As of 18 November, investigators in Kharkiv oblast have found 25 premises which the Russians used to imprison and torture Ukrainian prisoners of war and civilian hostages.  Serhiy Bolvinov, Kharkiv Regional Chief Investigator, says that intensive examination is carried out of each such location with fingerprints and DNA samples taken, and all documents, etc. recovered.  Investigators are also speaking to those who were held prisoner themselves, or who can provide witness testimony.  

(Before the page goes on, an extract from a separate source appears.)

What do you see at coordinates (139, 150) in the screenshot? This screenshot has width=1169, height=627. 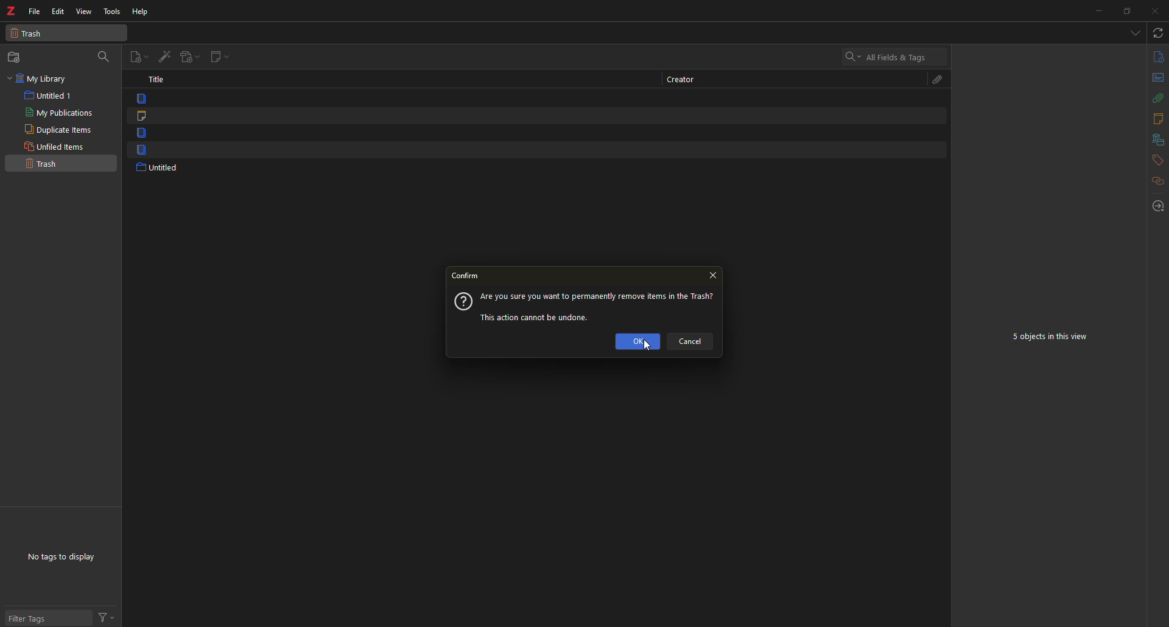 I see `item` at bounding box center [139, 150].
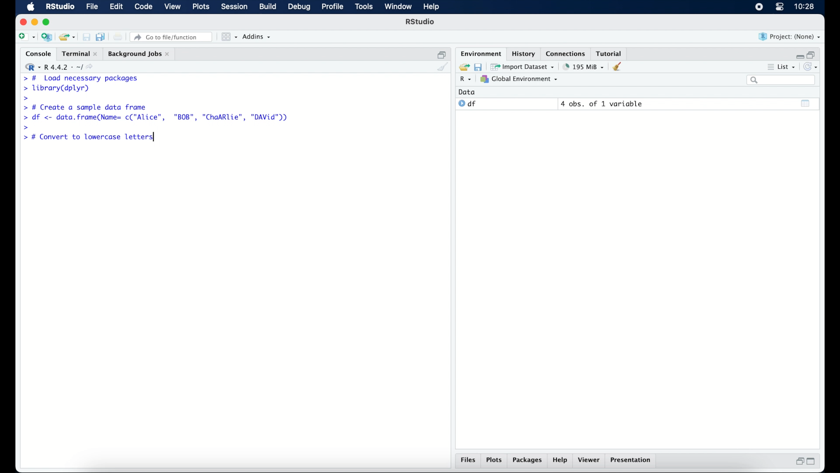 The height and width of the screenshot is (473, 840). I want to click on close, so click(23, 22).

A huge number of civilians have disappeared in all areas that were under Russian occupation with some of them abducted and taken to prisons in occupied Crimea or Russia.  In other cases, unfortunately, it is likely that they were killed by the invaders.   The bodies of some of their victims are likely to be among almost 500 bodies exhumed at a mass grave in the forest outside Izium.

There have been other atrocities.  On 25 September, for example, 24 Ukrainian civilians were killed  when a convoy of six cars filled with local residents trying to escape Russian shelling came under attack near the village of Kurylivka in Kharkiv oblast.  The victims included a pregnant woman and 13 children. 

According to Ukraine’s Prosecutor General Andriy Kostin, the bodies have been uncovered of over 700 Ukrainians killed by the invaders while they were occupying liberated parts of the Kharkiv, Kherson and Donetsk oblasts, with almost 90% of them civilians.